How it tracks and what investors pay

COPA holds a diversified portfolio of large-cap and mid-cap copper producers, including companies from the Americas, Australia, and Africa. The selection aims to cover the major players without requiring investors to research individual mining operations. The fund is passive — it is not actively managed, so there is no fund manager trying to time the market or pick outperformers. It simply holds the selected companies and rebalances periodically to stay aligned with its index methodology.

The expense ratio (the annual cost to own the fund, expressed as a percentage of assets) is modest, in line with commodity-sector ETFs. The fund trades on an exchange during market hours like any stock, so investors can buy and sell shares at real-time prices rather than waiting for a day-end net-asset-value calculation. Liquidity is solid for a sector fund, meaning bid-ask spreads (the gap between the price to buy and the price to sell) are ordinarily tight enough that transactions incur minimal slippage.

Risks and how the fund behaves

The critical risk in owning a copper-mining ETF is commodity-price exposure. Copper prices are set on global markets and respond to macroeconomic cycles, industrial demand, supply disruptions, and geopolitical tensions — none of which any single fund or fund manager can control. When economic growth slows and demand for new infrastructure, vehicles, and electronics falls, copper prices typically decline, and mining-company stocks decline with them. The same dynamics that create leverage to the upside create amplified losses on the downside.

Mining companies also face operational, regulatory, and geopolitical risks distinct from the commodity price.

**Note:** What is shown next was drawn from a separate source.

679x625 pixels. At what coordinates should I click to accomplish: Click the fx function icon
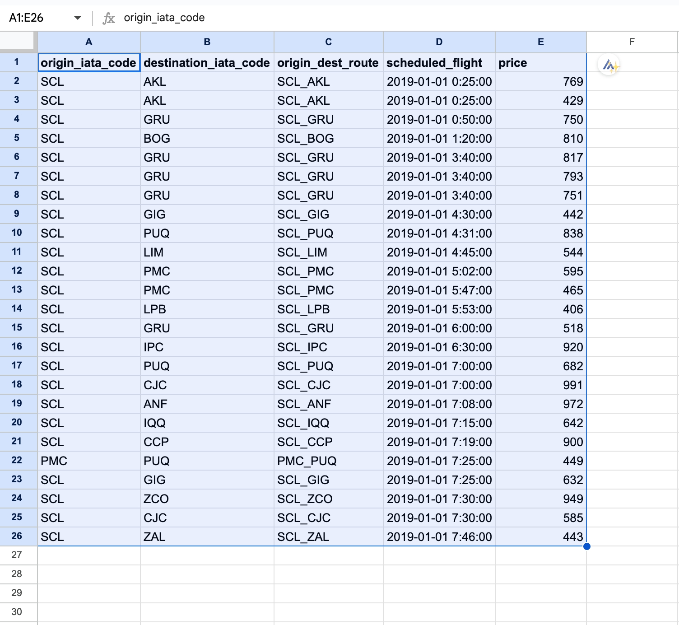pyautogui.click(x=109, y=18)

Strikes, environmental cleanups, permitting delays, and shifts in government policy toward resource extraction can impair individual companies’ earnings. A diversified mining fund spreads these specific risks, but it cannot eliminate them.

COPA moves more sharply than the underlying copper commodity because equity prices are more volatile than physical-commodity prices. Mining stocks price in not only current copper prices but also expectations about future prices, interest rates, and the health of their balance sheets. In a rising copper cycle, the fund can outperform the commodity; in a falling cycle, it can underperform.

Who owns it and how to research the fund

COPA is used by investors seeking a simple, passive way to express a tactical or strategic view on copper demand — either as a hedge against inflation (since commodity prices often rise when the currency weakens), as a conviction bet on global electrification and renewable energy, or as a tactical play on cyclical recovery in industrial economies. It is also a building block for asset allocators who want to include a small allocation to commodities via equities rather than futures or physical holdings.

To research the fund, start with its fact sheet and holdings list, which are updated regularly and show the exact companies held and their weightings. The fund’s prospectus outlines its methodology, fees, and the index it tracks. Investors should monitor the copper price (traded on the London Metal Exchange and quoted globally), industrial-production data, and any changes in mining-company guidance — all of which drive the fund’s performance over the medium term.